Tout ce que nous avons à dire du sentiment de nous-mêmes, de notre existence et de notre relation au monde, ce qui constitue du reste l'objet essentiel de la philosophie, se réduit en fin de compte à un reliquat d'évidences et de lieux communs. "Il n'y a rien de nouveau, tout est ordinaire et passager" disait Marc-Aurèle. Même l'être le plus grossier et le plus stupide sait qu'il est destiné à mourir.  Mais c'est par la richesse de la vie intérieure que cet écran d'évidence et de lieu commun de l'être, c'est-à-dire la réalité brute qui nous est donnée, s'offre comme un objet infini de sensibilité et de création. Car nous réinventons sans cesse la réalité par l'approfondissement de la perception que nous en avons, nous en recréons sans cesse la substance par le pouvoir de la transfiguration poétique et l'alchimie du rêve éveillé. Nous sommes nous-mêmes la magie du monde, nous en résonnons de la même harmonie et  se détourner du sens et du sentiment sacrés de l'harmonie, c'est assurément se détourner de la voie du ciel et vivre petitement la vie de l'esprit. Combien d'êtres en ce monde, gonflés de leur propre vacuité ou de leur propre suffisance, n'ont de  vie de l'esprit que celle d'un furoncle?

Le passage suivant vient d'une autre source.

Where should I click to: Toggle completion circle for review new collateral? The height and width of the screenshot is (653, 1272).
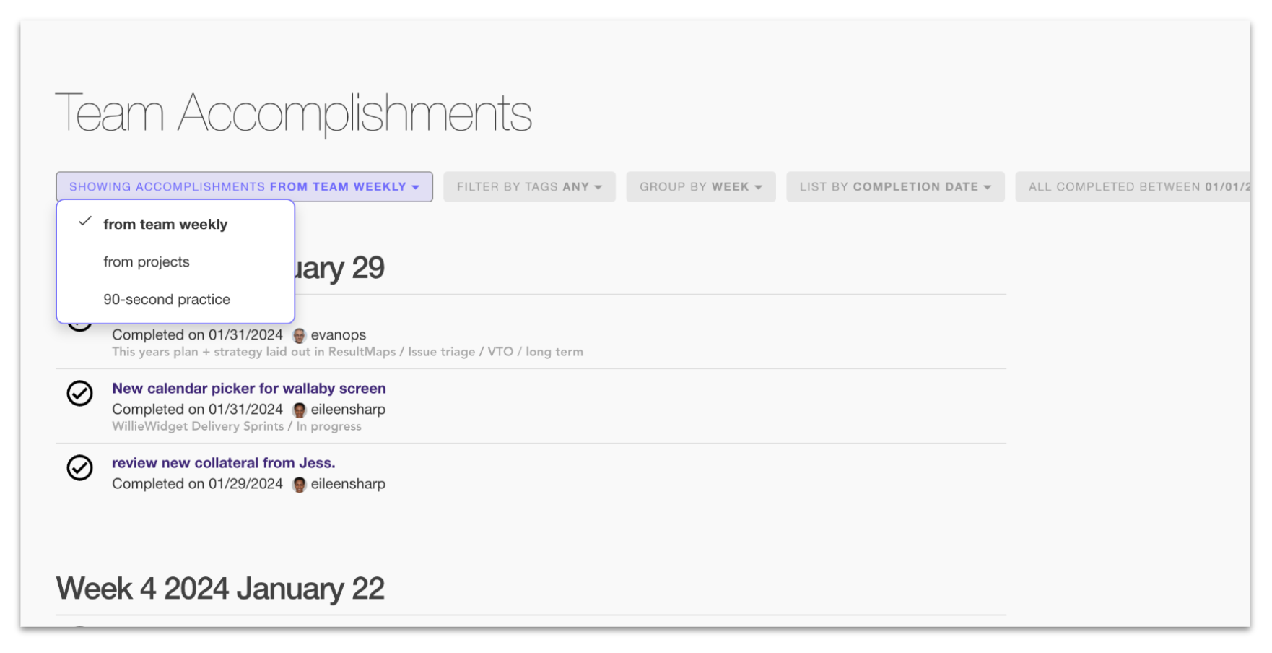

Ce n'est pas faute pour nos prédécesseurs d'avoir frayé la voie par leurs réflexions et leurs maximes. Marc-Aurèle, par exemple, nous invite à trouver notre vraie liberté en nous "retirant en-dedans de nous-mêmes", à y contempler "ces choses précieuses" où se ressourcent la plénitude et la pureté de notre âme, où se résolvent le tourment des passions et les illusions du temps. Il n'est d'autre sagesse que celle qui nous conduit sur le chemin, l'esprit tranquille et affermi, jusqu'au terme de la vie. A vrai dire, Marc-Aurèle et Montaigne suffiraient pour seul viatique. Tout y est dépeint du sentiment et de la raison de l'existence. Les ignorer revient à s'ignorer soi-même. Héraclite avec son "Toutes choses passent" ou son "Tout est Un", Anaxagore avec son "Tout est dans Tout", sont pour ainsi dire les prémices répertoriées de la philosophie occidentale. Ils sont comme une résonnance du "Vide dont procède la plénitude" du chinois Lao Tseu. Malgré toutes les sommes que nous accumulons depuis des siècles, nous ne sommes pas plus avancés sur nos incertitudes ontologiques. D'ailleurs ce ne sont ni la Science ni le Savoir plus ou moins bien acquis qui grandissent l'âme, c'est ce que nous en prenons et surtout ce que nous en faisons, comme bons et suffisants, pour nous élever sur le chemin spirituel.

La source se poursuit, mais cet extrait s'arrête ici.